This listing of claims will replace all prior versions, and listings, of claims in the 
application: 

Listing of Claims: 

1 . (Currently Amended) A programmable processor for executing a plurality of 
programs, said programmable processor comprising: 

an execution pipeline having a depth less than or equal to said plurality of programs and 
having an average pipeline latency of one instruction per cycle; and 

an interleaver for interleaving instructions from said plurality of programs and providing 
said instructions to said pipeline for execution such that the number of said plurality of programs 
that are interleaved is greater than or equal to the depth of the pipeline. 

2. (Previously Presented) The processor of claim 1 or claim 23 wherein said 
pipeline has a datapath with a depth equal to said number of programs. 

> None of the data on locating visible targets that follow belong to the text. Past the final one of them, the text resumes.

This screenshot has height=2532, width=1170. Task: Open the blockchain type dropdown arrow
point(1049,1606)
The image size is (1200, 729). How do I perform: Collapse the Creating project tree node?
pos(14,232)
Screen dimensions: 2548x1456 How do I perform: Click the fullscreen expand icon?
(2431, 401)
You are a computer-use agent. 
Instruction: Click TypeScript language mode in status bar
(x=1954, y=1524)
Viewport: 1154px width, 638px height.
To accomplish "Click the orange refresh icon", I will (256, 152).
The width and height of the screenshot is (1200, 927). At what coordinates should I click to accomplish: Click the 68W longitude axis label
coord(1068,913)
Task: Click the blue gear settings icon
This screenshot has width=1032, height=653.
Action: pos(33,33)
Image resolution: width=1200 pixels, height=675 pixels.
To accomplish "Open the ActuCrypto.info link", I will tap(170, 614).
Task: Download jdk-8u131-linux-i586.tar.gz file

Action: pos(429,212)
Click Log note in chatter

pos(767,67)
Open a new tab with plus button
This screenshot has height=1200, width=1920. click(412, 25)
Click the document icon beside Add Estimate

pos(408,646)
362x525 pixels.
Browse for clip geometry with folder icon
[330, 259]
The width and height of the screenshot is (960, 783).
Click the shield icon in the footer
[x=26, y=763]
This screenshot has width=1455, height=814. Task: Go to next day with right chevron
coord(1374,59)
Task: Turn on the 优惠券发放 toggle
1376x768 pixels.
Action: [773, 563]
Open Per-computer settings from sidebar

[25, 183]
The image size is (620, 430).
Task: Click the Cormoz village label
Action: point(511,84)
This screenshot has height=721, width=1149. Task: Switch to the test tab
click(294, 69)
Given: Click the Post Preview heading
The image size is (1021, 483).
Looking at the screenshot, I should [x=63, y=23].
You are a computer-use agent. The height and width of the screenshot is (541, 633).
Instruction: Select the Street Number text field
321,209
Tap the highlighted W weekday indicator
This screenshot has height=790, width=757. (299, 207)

3. (Previously Presented) The processor of claim 1 wherein a next instruction 
from one of said plurality of programs is not provided to said pipeline until a previous instruction 
of said one of said plurality of programs has completed. 

4. (Previously Presented) The processor of claim 1 or claim 23 wherein each 
program of said plurality of programs is independent of the other of said plurality of programs. 

5. (Previously Presented) The processor of claim 1 or claim 23 further 
including an output buffer for storing out of order data output. 

6. (Previously Presented) The processor of claim 1 or claim 23 further 
including one or more of a register copy, program counter, and program counter stack provided for 
each of said plurality of programs. 

7. (Previously Presented) The processor of claim 6 wherein one or more of 
control and computing resources, instructions, instruction memory, data paths, data memory, and 
caches are shared by said plurality of programs. 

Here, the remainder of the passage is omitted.